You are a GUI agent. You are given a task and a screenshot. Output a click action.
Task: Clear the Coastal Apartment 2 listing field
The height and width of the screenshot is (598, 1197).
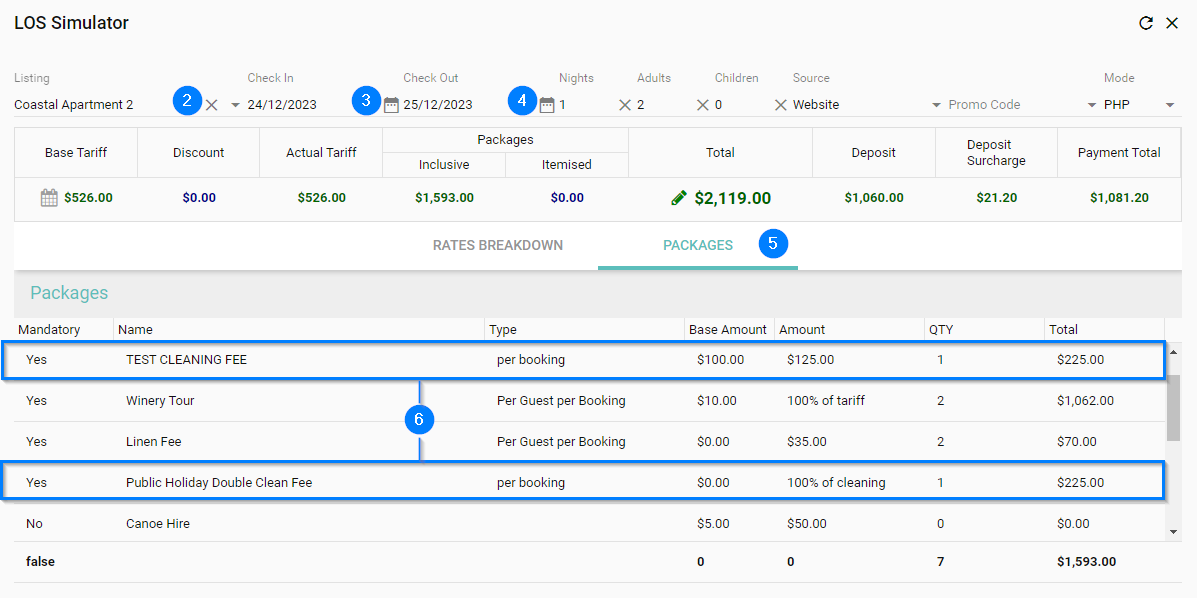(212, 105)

_____

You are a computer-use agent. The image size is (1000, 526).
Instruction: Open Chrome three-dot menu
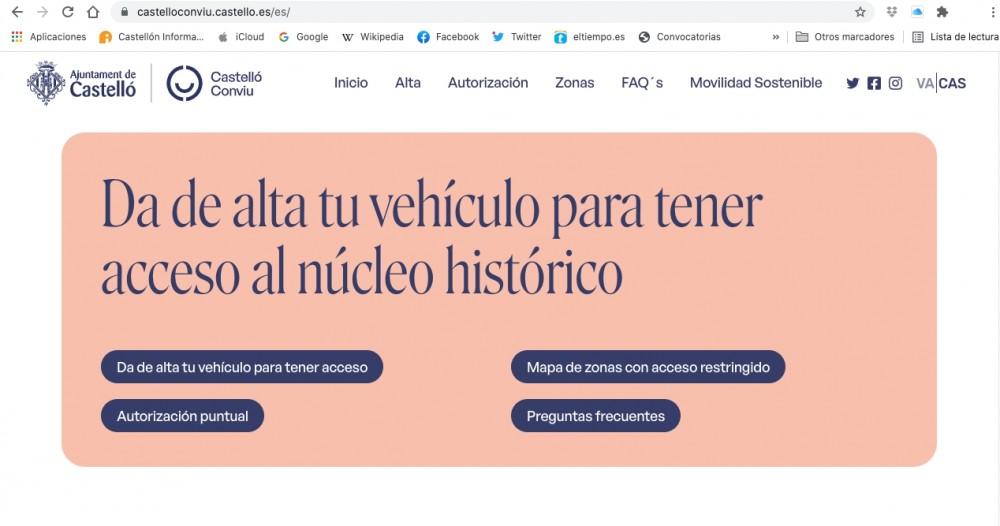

_____

Task =>
What is needed is a copy of every line above in which "agent" appears.

Response area =>
You are a GUI agent. You are given a task and a screenshot. Output a click action.
You are a computer-use agent. The image size is (1000, 526).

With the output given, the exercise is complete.